Transfiguración – Luz misteriosa
Armodoxia para hoy: La Transfiguración
La Transfiguración de Jesucristo está registrada en los tres evangelios sinópticos (Mateo 17:1–8, Marcos 9:2–8, Lucas 9:28–36). Relatan la historia de Jesús llevando a tres de sus discípulos, Pedro, Santiago y Juan, a un monte alto a solas. Allí fue transfigurado ante ellos. San Mateo dice: “Su rostro resplandeció como el sol, y sus vestidos se volvieron blancos como la luz”.
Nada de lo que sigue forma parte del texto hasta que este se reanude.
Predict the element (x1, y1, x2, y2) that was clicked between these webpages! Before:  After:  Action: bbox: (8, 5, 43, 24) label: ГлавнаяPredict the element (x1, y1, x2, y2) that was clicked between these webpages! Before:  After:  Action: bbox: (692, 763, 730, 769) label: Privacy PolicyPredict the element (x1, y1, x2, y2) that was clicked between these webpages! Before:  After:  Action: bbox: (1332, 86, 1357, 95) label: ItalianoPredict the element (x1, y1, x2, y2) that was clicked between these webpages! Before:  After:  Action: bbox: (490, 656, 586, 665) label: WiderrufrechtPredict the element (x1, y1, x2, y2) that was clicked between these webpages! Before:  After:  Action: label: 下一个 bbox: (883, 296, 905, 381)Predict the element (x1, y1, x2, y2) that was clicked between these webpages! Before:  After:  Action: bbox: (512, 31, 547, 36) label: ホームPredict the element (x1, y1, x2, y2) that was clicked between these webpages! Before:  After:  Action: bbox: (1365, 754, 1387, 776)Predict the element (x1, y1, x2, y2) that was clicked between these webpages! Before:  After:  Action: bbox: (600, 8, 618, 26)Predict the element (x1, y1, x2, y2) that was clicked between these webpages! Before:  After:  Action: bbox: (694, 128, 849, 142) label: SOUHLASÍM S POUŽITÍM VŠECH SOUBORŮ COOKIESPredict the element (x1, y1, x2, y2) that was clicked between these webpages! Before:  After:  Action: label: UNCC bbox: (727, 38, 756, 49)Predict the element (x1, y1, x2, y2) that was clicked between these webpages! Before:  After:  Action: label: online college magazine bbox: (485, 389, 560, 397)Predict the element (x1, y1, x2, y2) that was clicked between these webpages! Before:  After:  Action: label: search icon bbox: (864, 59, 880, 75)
El evangelista Marcos describe su apariencia: “Sus vestidos se volvieron resplandecientes, muy blancos, como la nieve, tanto que ningún lavandero en la tierra los puede blanquear”.
Y San Lucas lo describe así: “la apariencia de su rostro cambió y su vestidura se volvió blanca y resplandeciente”.
Jesús fue transfigurado y realzado por una luz que no puede describirse sino a través de la alegoría. El brillo y la calidad de esa luz eran innegablemente indefinibles.
En el relato bíblico de la Creación (Génesis 1), es notable que Dios comienza el proceso diciendo: “Sea la luz”. Esto ocurre dos días antes de la creación de las estrellas y el sol. En otras palabras, según este relato, el primer día de la Creación está marcado por una Luz que no está definida por el sol ni por ningún cuerpo astronómico. Esta es la Luz Divina, una que brilla intensamente, deslumbrante y pura. No puede definirse por medidas, sino por su pureza y calidad.
Durante las últimas décadas, la ciencia y la medicina modernas han avanzado hasta el punto de intervenir en el proceso de la muerte y dar a las personas que sufren eventos cardíacos una segunda oportunidad de vida. Sucede con tanta frecuencia que el término “experiencia cercana a la muerte” es ahora un fenómeno aceptado. Si escuchas a las personas que han tenido estos episodios cercanos a la muerte, cuando son reanimadas, el 98% regresa a la vida hablando de una luz brillante que no se mide en lúmenes, sino por su temperatura: “Una luz cálida”, dicen. ¿Podría ser que esto sea un vistazo y una sensación de la Luz Divina?
La Iglesia Armenia celebra esa Luz como un misterio. El culto de la Iglesia Armenia, la Santa Pataraq, comienza con las palabras: “Misterio profundo, sin principio e incomprensible…”
Cristo reveló solo una parte de la Luz Divina, la Esencia Divina, en la Transfiguración. Está más allá de nuestra comprensión y entendimiento.
Mañana continuaremos con el tema y la historia de esta Luz; por hoy, rezamos el Khorhourt Khorin: Oh misterio profundo, inescrutable, sin principio, has adornado tu reino celestial como una cámara nupcial para la luz inaccesible y has engalanado con esplendor glorioso a las huestes de los espíritus ígneos.